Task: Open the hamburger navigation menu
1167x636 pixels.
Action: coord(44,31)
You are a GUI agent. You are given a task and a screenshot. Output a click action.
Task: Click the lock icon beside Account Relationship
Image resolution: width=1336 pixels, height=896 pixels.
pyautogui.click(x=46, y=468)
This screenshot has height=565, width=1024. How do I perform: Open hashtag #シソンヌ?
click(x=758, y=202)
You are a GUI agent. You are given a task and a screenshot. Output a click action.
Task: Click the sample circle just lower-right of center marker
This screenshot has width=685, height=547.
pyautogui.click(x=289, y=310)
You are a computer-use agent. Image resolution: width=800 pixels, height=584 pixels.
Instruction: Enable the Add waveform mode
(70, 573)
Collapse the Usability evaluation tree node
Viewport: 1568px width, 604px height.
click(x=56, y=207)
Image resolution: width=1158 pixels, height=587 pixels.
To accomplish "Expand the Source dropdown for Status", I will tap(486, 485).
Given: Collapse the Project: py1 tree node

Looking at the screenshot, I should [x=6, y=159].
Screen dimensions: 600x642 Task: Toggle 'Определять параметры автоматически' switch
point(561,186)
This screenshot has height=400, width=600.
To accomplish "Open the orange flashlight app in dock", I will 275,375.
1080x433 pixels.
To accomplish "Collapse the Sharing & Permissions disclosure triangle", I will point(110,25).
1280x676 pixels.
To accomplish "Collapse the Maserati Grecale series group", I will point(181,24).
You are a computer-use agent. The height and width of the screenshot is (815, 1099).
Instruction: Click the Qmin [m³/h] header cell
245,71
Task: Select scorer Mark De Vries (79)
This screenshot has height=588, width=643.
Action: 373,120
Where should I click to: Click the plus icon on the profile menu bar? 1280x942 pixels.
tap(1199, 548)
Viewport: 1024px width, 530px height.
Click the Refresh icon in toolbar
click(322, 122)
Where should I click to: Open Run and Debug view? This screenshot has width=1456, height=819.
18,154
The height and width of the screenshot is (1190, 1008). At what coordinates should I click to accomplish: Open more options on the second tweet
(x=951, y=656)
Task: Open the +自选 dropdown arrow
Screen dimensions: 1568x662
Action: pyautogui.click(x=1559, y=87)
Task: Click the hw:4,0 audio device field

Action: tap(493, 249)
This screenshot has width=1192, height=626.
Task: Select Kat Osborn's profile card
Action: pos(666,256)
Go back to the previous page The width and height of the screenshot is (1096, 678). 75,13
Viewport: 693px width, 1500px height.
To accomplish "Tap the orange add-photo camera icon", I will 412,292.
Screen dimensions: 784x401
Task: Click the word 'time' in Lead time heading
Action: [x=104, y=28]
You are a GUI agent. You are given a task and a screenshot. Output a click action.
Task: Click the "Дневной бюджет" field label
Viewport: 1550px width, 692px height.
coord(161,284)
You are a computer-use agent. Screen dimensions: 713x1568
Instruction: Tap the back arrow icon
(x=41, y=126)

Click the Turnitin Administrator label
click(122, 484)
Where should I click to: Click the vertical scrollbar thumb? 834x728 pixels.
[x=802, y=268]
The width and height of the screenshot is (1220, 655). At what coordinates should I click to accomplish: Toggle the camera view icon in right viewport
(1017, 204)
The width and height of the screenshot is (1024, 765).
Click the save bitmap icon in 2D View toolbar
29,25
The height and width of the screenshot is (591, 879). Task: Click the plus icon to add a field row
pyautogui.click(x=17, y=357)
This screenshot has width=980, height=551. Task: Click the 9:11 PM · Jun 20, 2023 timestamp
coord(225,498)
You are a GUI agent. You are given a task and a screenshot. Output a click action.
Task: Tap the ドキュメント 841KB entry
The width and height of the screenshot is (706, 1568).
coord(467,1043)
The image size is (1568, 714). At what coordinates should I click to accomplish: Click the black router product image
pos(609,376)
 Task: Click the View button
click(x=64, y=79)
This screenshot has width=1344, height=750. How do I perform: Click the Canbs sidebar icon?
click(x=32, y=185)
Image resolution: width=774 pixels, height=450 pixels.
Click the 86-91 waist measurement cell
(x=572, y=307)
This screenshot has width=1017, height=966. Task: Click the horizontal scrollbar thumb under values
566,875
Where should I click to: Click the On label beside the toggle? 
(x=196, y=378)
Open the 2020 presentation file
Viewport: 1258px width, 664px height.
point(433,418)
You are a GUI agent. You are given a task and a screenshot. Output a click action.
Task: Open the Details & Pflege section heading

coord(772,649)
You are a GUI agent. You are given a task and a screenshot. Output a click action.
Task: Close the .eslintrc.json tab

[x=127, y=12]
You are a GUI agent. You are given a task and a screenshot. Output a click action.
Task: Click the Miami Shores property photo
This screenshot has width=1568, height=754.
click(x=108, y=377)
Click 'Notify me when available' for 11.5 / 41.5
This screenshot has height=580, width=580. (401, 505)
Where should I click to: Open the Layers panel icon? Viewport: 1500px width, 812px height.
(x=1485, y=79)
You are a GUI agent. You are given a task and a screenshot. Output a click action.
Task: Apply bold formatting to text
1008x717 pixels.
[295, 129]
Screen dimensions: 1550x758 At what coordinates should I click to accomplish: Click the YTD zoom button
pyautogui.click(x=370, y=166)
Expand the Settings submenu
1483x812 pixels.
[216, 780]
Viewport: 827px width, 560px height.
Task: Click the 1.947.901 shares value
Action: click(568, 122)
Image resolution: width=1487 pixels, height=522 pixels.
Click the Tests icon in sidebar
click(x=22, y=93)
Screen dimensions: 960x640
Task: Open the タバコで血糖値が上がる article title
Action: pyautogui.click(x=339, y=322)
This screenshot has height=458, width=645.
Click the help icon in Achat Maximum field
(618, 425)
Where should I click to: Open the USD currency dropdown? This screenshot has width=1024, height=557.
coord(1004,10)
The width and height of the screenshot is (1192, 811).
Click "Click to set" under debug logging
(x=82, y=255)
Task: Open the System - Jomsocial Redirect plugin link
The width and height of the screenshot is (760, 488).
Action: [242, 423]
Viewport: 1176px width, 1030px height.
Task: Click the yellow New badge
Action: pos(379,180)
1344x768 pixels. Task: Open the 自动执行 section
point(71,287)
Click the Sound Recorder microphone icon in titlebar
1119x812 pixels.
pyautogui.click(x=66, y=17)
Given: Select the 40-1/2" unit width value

-- Work request --
State, as a number only, how many lines in the entries include "computer".

-- Solution to this problem --
3